Commonpoint has been offering virtual mental health workshops to discuss tools for anxiety management, self-care, and life after COVID. The organization knew that in order to keep individuals hopeful, motivated and mentally engaged, they needed to offer an outlet where participants could voice their concerns, share best practices, and stay connected to a community with which they had familiarity.
Funding from UJA-Federation of NY allowed Commonpoint to provide cash assistance to families and individuals who were financially affected by the pandemic. Commonpoint distributed $405,000 in cash assistance from March to July, and Hub staff has also been able to provide remote screening and enrollment in HRA cash assistance, SNAP, and rental assistance programs.
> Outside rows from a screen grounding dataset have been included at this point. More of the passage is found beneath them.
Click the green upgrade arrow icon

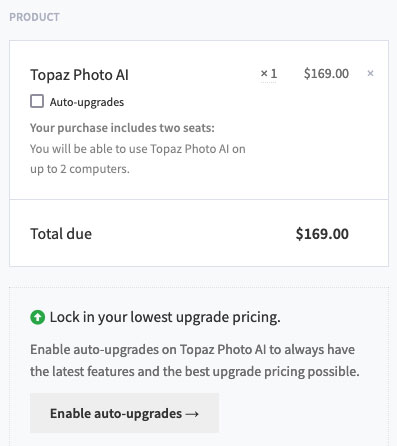[37, 317]
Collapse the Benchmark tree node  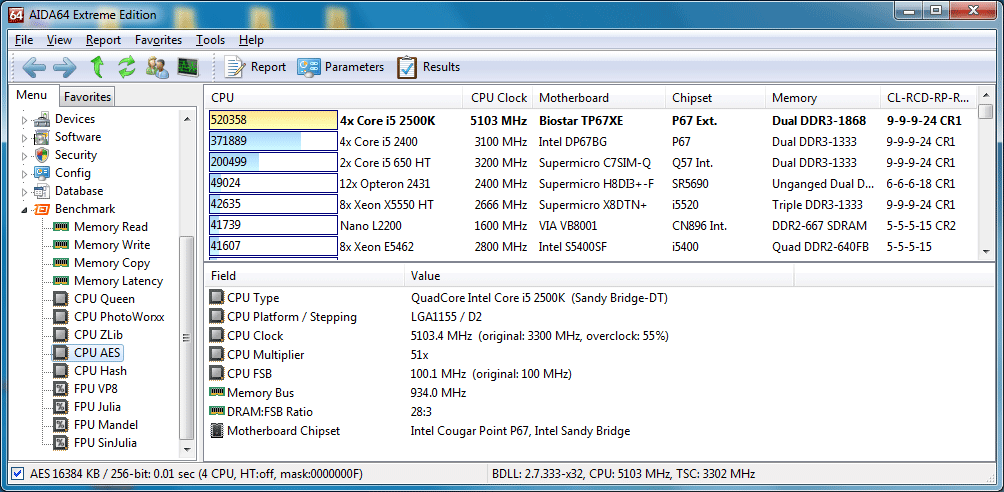(x=23, y=209)

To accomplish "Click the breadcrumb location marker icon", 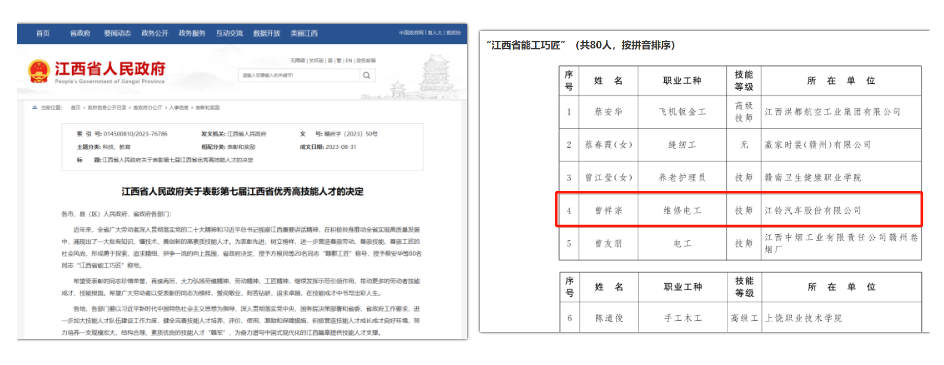I will pyautogui.click(x=35, y=107).
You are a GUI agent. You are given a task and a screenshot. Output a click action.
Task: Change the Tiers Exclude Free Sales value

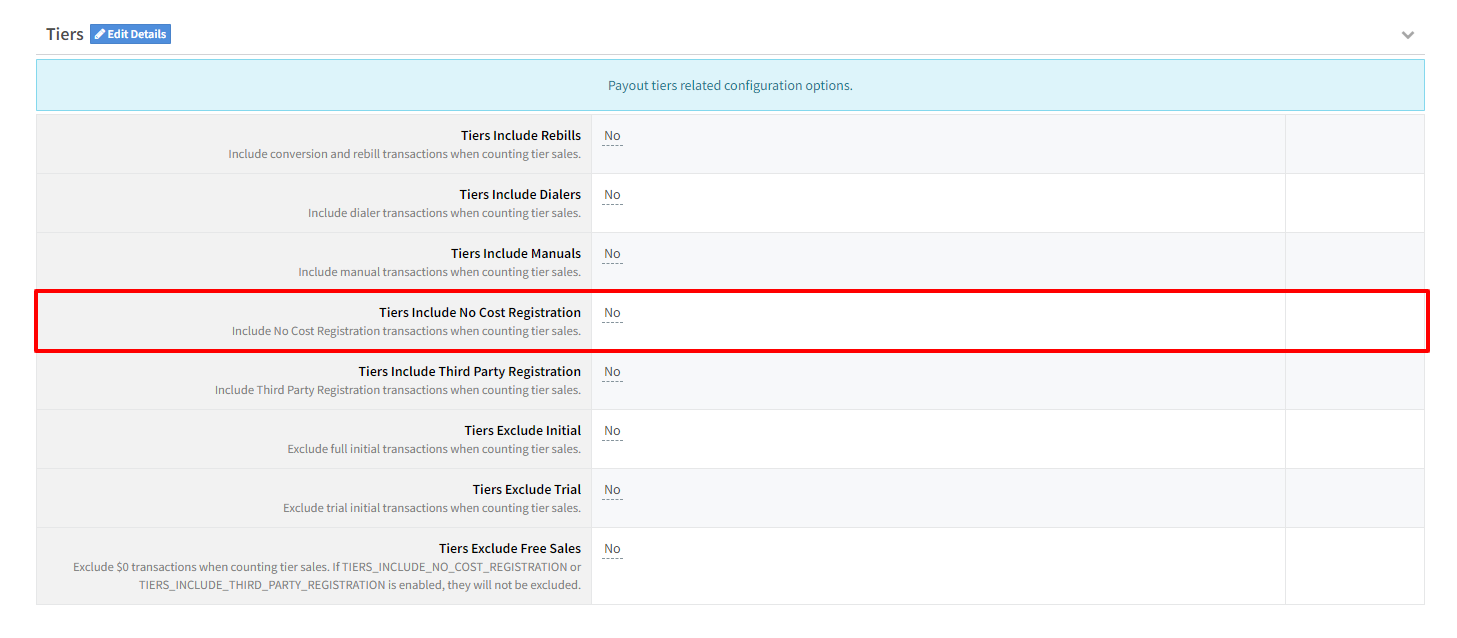click(x=612, y=549)
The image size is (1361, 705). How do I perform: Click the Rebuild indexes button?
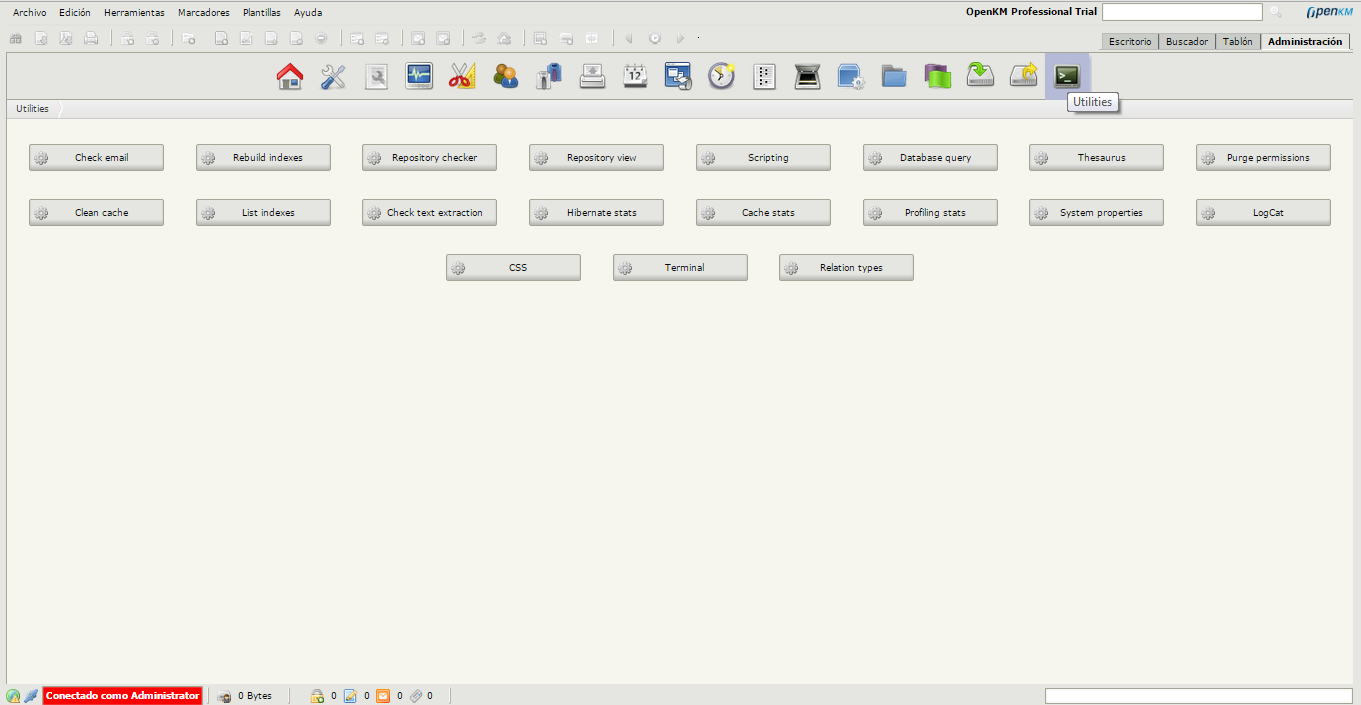263,158
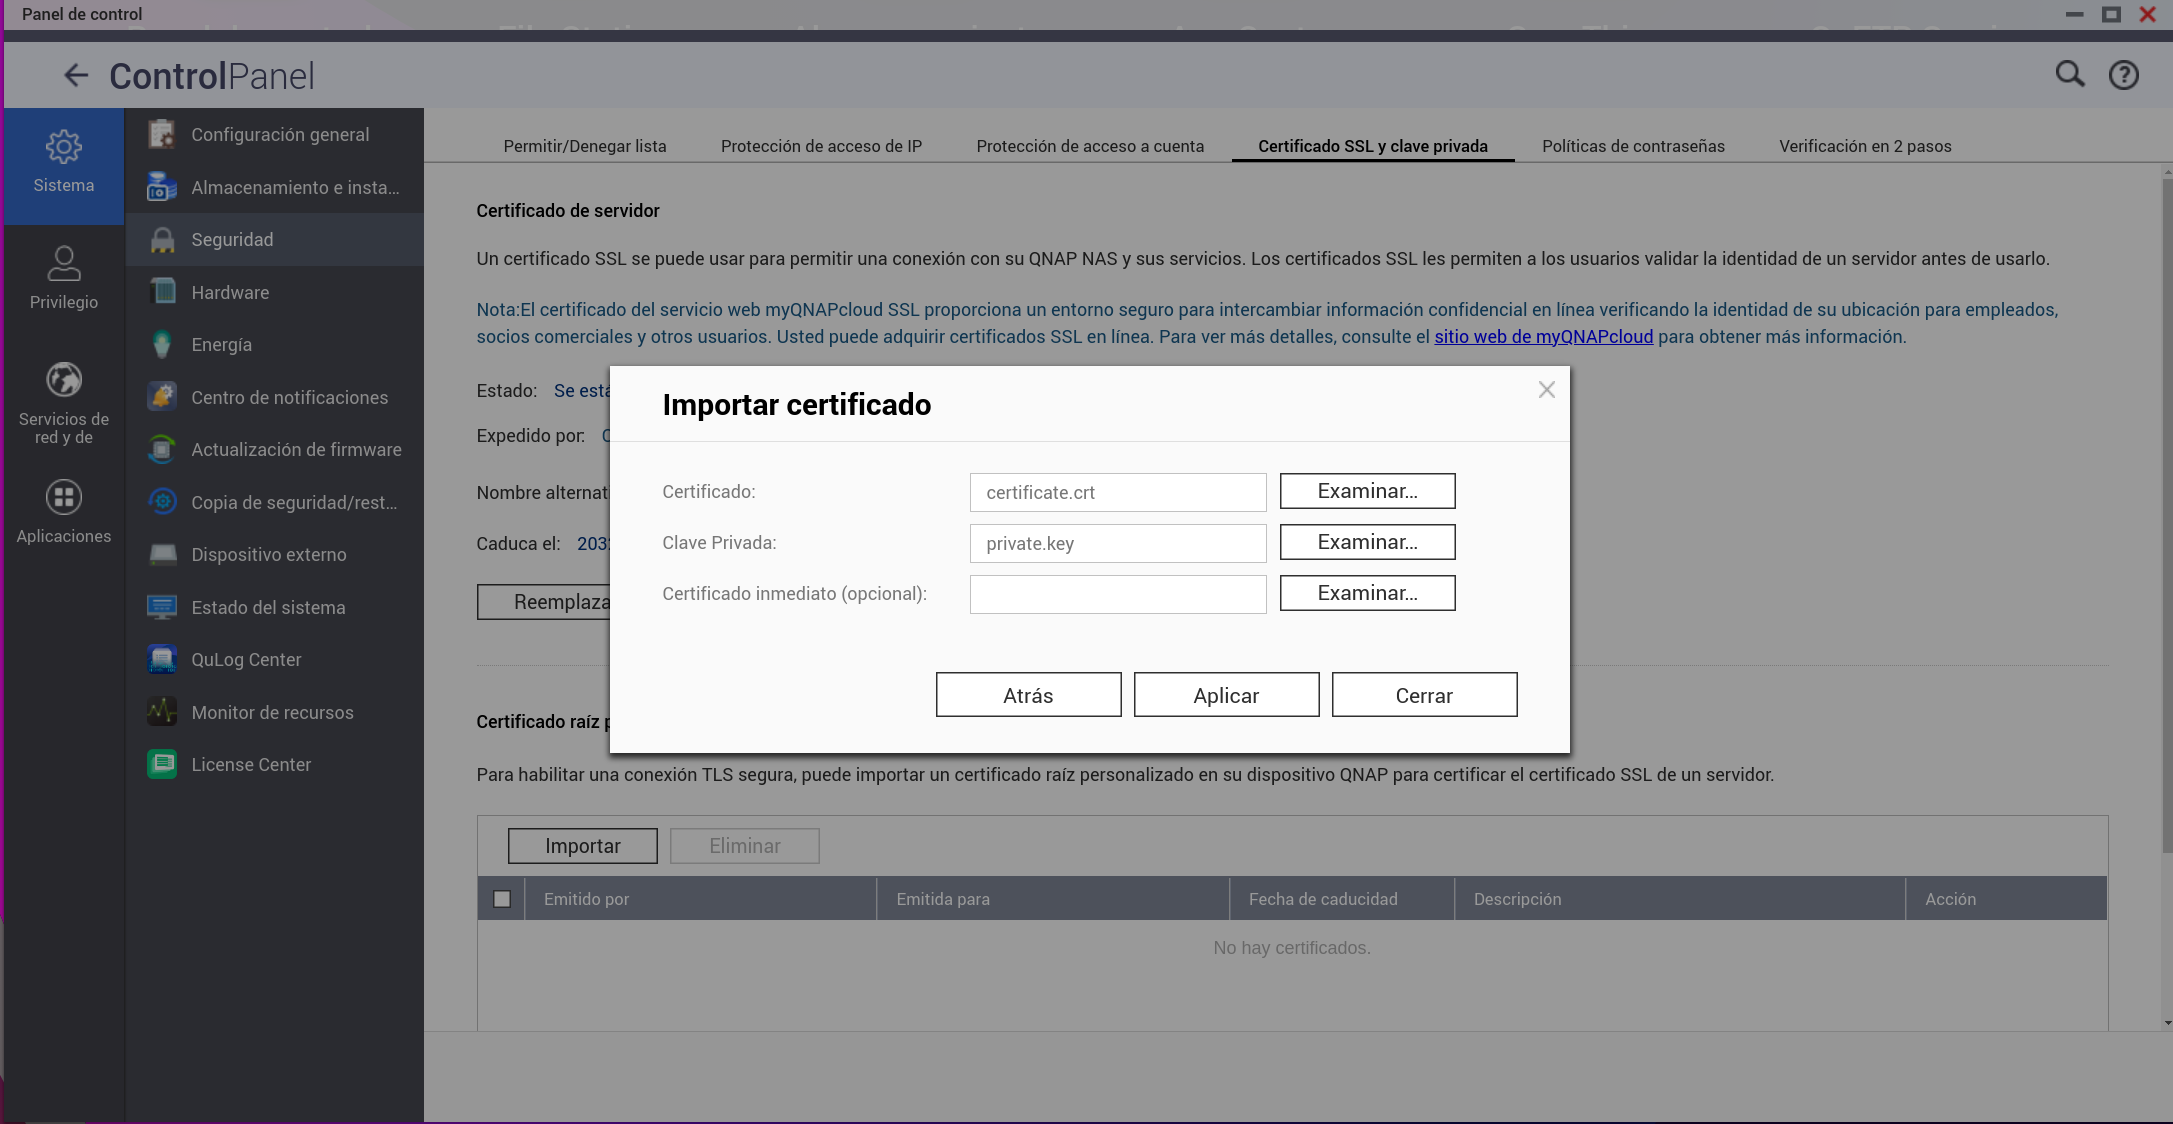Open the search magnifier icon

coord(2069,74)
Lessons Learned During the Pandemic
Commonpoint noted that a major lesson learned this year is how essential technology is to the American workforce and thus, the agency’s employment programs. Without a laptop, wif-fi, and computer skills, individuals across generations were limited in their ability to participate in their job search and programming.
“More than ever, we saw a need for ongoing professional development in computer skills and virtual learning programs. Changing technologies and new ways of working will continue to disrupt jobs and force employees to build new skills,” said Brynn McCormick, Assistant Vice President for Adult Workforce at Commonpoint Queens. “It is urgent for workers across industries to figure out how they can adapt to rapidly changing conditions and how leaders can re-skill and upskill their workforce to deliver new business models in the post-pandemic era. To meet this challenge, employees will need to focus on improving their digital and cognitive capabilities, their social and emotional skills, and their adaptability and resilience.”